**Tasks to complete**
#1 In the article on the Noida passive euthanasia case, how long does the Primary Medical Board have to submit its report?
#2 Reproduce the portion of the article on the Noida passive euthanasia case that starts at "The case is" and ends at "no curative purpose.".

**Text for analysis**
..........
Supreme Court Orders Medical Board to Evaluate Plea for Passive Euthanasia in Noida Case
In a significant move reaffirming India’s legal and ethical framework on “passive euthanasia,” the Supreme Court has directed the District Hospital in Noida to constitute a Permanent Medical Board to assess whether life-sustaining treatment may be withdrawn for 32-year-old Harish Rana, who has remained in a vegetative state for nearly 12 years following a traumatic fall.
The order, passed by a Bench of Justices JB Pardiwala and KV Viswanathan, mandates the formation of both a Primary Medical Board and, if required, a Secondary Medical Board, as per the procedure laid down in earlier landmark judgments. The Primary Board has been instructed to submit its report within two weeks.
The case is formally titled “Harish Rana Vs Union of India” (MA 2238/2025 in SLP(C) No. 18225/2024).
Case Background
Harish Rana has survived solely through artificial life support, particularly a percutaneous endoscopic gastrostomy (PEG) tube, since his accident in 2013. His father approached the Supreme Court in 2024 seeking withdrawal of life support under passive euthanasia. The plea was initially rejected after the Uttar Pradesh government stated it would continue providing medical treatment.
In his latest application, the father submitted that his son’s condition has deteriorated further, claiming 100% disability, no cognitive response, and no medical improvement for over a decade — strengthening the argument that continued treatment serves no curative purpose.
The Supreme Court clarified that the petition concerns passive and not active euthanasia. The former involves withdrawing life-sustaining treatment, allowing natural death to occur, while the latter — involving an active step to end life — remains illegal in India and is classified as culpable homicide.
..........
**Provided records**

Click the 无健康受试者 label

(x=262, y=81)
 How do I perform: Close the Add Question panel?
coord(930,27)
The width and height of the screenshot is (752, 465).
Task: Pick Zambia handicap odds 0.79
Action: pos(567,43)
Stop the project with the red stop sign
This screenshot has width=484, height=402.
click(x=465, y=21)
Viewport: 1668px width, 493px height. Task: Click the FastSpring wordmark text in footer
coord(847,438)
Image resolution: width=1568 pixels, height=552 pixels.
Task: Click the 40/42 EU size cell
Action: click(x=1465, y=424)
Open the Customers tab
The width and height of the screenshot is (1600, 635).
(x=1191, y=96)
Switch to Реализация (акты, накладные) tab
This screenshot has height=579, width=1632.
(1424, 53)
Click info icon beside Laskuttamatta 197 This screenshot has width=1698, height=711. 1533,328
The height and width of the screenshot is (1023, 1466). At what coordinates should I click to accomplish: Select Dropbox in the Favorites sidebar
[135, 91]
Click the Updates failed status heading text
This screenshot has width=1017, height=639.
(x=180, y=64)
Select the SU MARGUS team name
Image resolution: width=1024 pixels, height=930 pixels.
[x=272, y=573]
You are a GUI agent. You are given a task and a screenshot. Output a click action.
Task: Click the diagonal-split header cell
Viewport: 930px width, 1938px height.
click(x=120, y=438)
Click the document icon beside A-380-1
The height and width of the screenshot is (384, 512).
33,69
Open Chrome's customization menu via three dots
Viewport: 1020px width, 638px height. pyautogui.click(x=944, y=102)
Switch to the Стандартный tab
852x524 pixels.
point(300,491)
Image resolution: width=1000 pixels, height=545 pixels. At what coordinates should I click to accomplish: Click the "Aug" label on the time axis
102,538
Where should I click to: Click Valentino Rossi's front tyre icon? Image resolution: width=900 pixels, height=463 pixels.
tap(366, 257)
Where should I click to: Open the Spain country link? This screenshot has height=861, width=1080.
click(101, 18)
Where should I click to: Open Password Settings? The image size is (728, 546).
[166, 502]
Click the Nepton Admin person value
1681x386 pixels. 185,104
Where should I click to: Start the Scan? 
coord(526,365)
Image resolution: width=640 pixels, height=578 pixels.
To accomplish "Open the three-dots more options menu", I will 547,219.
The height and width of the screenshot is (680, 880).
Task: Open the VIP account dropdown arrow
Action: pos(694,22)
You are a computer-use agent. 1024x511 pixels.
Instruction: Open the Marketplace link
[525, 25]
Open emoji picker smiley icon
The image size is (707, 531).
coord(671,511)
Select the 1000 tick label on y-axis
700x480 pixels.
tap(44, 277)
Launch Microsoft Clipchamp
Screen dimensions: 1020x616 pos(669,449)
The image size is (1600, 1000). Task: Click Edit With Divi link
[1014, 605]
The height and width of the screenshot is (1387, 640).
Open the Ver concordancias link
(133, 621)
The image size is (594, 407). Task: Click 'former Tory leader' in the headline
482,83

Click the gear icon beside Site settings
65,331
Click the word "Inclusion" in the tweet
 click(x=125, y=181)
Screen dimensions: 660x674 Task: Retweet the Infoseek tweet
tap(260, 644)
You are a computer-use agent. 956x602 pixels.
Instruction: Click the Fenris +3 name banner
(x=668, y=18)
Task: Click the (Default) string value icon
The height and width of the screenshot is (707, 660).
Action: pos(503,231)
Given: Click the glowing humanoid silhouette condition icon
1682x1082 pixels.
..........
**Replies**
#1 Two weeks.

#2
The case is formally titled “Harish Rana Vs Union of India” (MA 2238/2025 in SLP(C) No. 18225/2024).
Case Background
Harish Rana has survived solely through artificial life support, particularly a percutaneous endoscopic gastrostomy (PEG) tube, since his accident in 2013. His father approached the Supreme Court in 2024 seeking withdrawal of life support under passive euthanasia. The plea was initially rejected after the Uttar Pradesh government stated it would continue providing medical treatment.
In his latest application, the father submitted that his son’s condition has deteriorated further, claiming 100% disability, no cognitive response, and no medical improvement for over a decade — strengthening the argument that continued treatment serves no curative purpose.